Cell contraction and activation of RhoA by various deletion mutants of ARHGEF10 in HEK293T cells. A, domain structures of ARHGEF10. Full-length ARHGEF10 (wt), N-terminal truncation mutants lacking N-terminal 332 and 211 amino acids of ARHGEF10 (ΔN and ΔN′, respectively), and C-terminal truncation mutants lacking C-terminal 2 and 41 amino acids of ARHGEF10 ΔN (ΔN/ΔC and ΔN/ΔC′, respectively) are shown. B, HEK293T cells transiently transfected with the plasmid encoding GFP-ARHGEF10 wt, ΔN, ΔN′, ΔN/ΔC, or ΔN/ΔC′. After 48 h, fluorescence images of living cells observed. Scale bar, 10 μm. C, quantitative analyses of cell contraction of HEK293T cells. HEK293T cells were transiently transfected with the plasmid encoding GFP-ARHGEF10 wt, ΔN, ΔN′, ΔN/ΔC, or ΔN/ΔC′. The proportion of cell contraction was scored as a percentage of the rounded cells of GFP-positive cells. Cells floating in the culture medium were excluded from counting. The data represent the mean ± S.E. (error bars) from three independent experiments. *, p < 0.05 compared with wt.
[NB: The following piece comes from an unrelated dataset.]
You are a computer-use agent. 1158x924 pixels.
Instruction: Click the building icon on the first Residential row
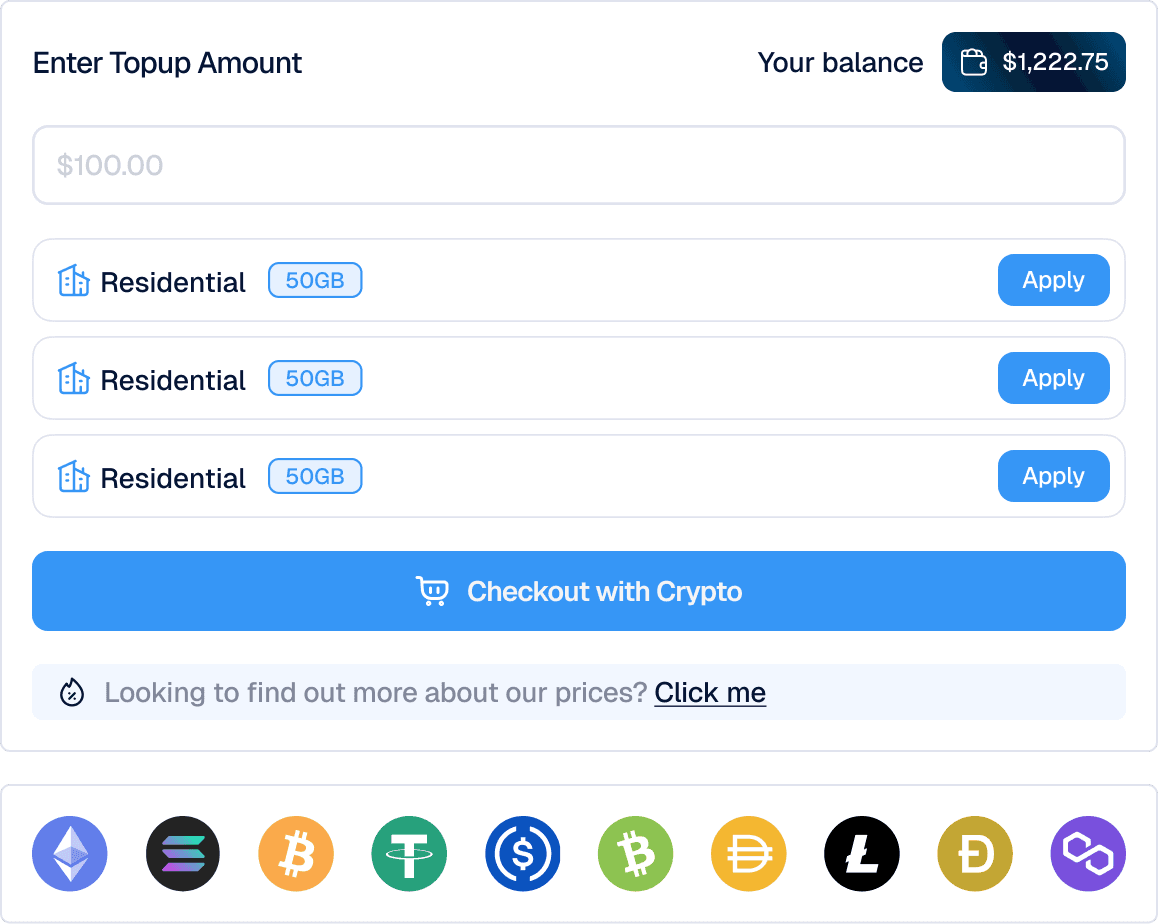click(74, 281)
For each experiment, >100 cells were counted. D, HEK293T cells transiently co-transfected with the plasmids encoding GFP-ARHGEF10 wt, ΔN, ΔN′, ΔN/ΔC, or ΔN/ΔC′, and HA-RhoA. After 48 h, cells were lysed with lysis buffer. The supernatants were mixed with GST-Rhotekin-RBD, and an active form of RhoA was pulled down. The amounts of active form of RhoA were determined by immunoblotting with anti-HA antibody. Expressions of HA-RhoA and GFP-ARHGEF10 in cell lysates were also detected by immunoblotting with anti-HA and anti-GFP antibodies, respectively. The representative image of three independent experiments is shown. Relative RhoA activity is indicated by the amounts of RhoA-GTP normalized to total amounts of RhoA in cell lysates, and values are expressed as -fold value of cells transfected with wt. The data are the mean ± S.E. from three independent experiments. *, p < 0.05 compared with wt.